Sleepy Hollow throws all its balls in the air… published on No Comments on Sleepy Hollow throws all its balls in the air…

…and goes, "Hah hah, see ya ’round, suckaaaaaaaahs!" C’est a dire que, at the end of the 1.5-hour season finale, the arrangement looks something like this:

  • Abby’s in purgatory.
  • Ichabod’s in a coffin.
  • Katrina’s in the Headless Horseman’s possession.
  • Irving’s in police custody.
  • Jenny’s in a car wreck.
  • Andy’s in the remains of Washington’s real tomb.
  • The Horseman of War is in the world.
  • Mick Jagger is in the last 50 seconds of the episode. 
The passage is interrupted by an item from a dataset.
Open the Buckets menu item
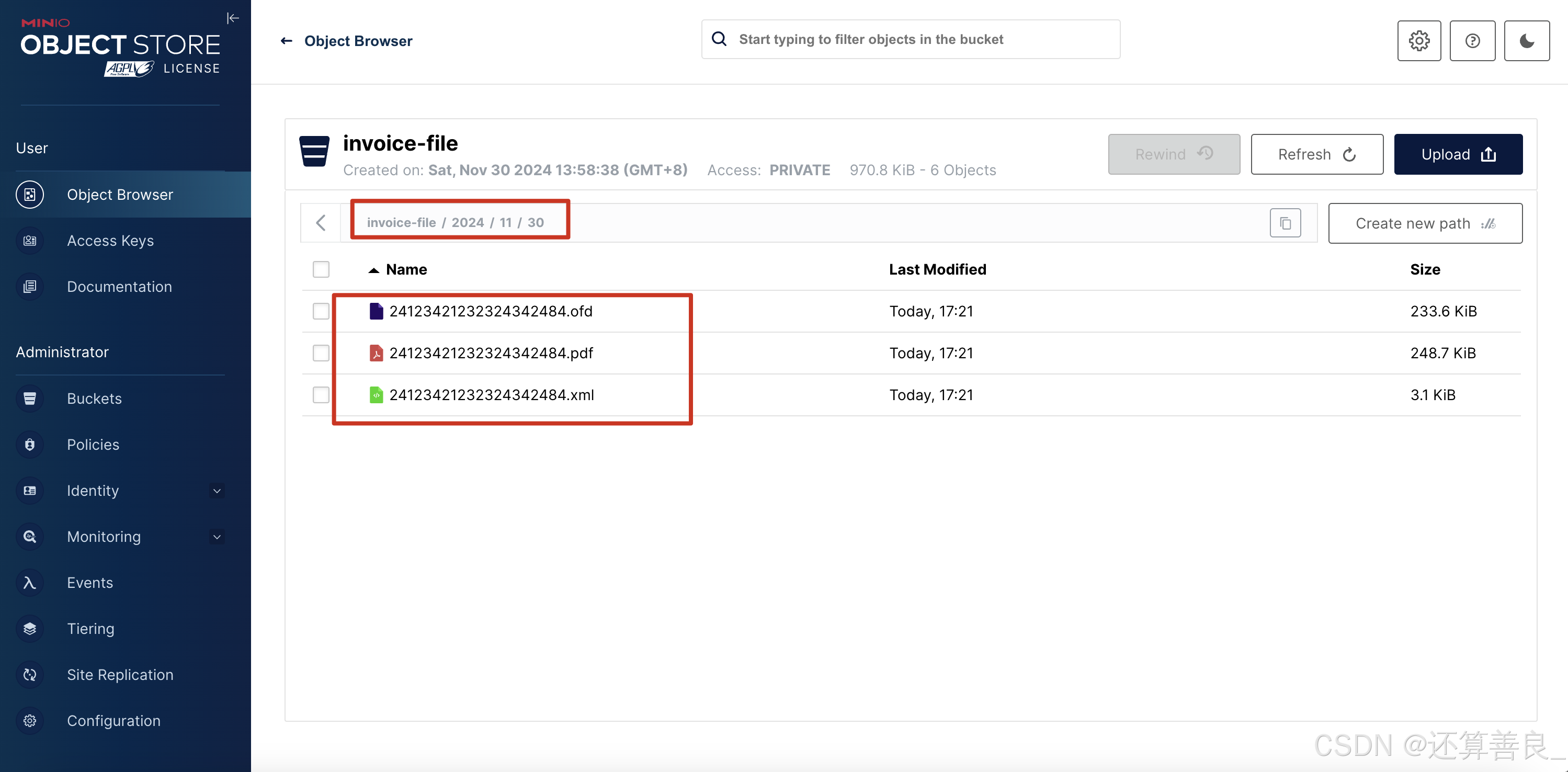This screenshot has height=772, width=1568. [94, 399]
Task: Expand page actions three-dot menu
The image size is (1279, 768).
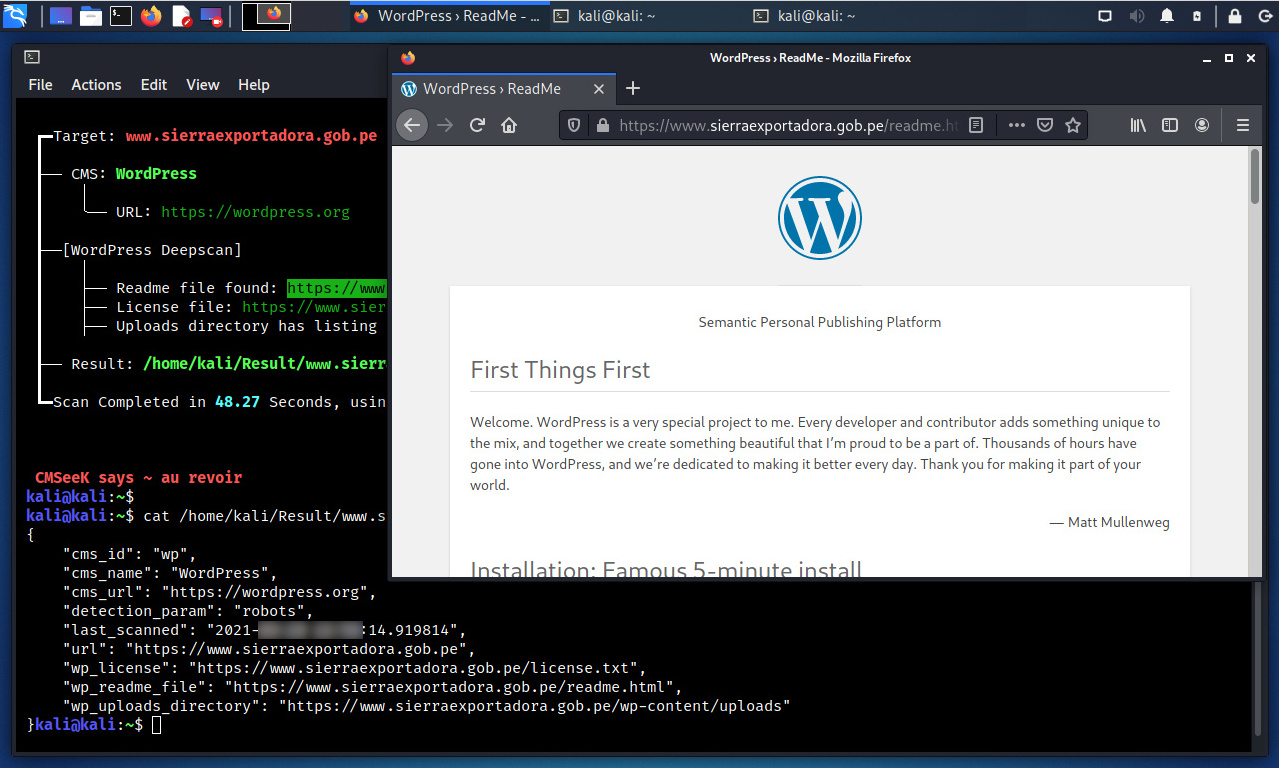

And we have resolved precisely nothing while setting up the second season in a most tantalizing fashion.

This show has really grown on me since the first episode or two. It has the escalating weirdness of Haven, in which the supernatural freakery surrounding a single town ends up piling deeper and threatening the very fabric of reality. But it’s much better than Haven because Abby has a family in the form of Jenny and female allies in the form of Jenny and Katrina as well. It’s also playfully self-aware and silly, which makes it more enjoyable to watch.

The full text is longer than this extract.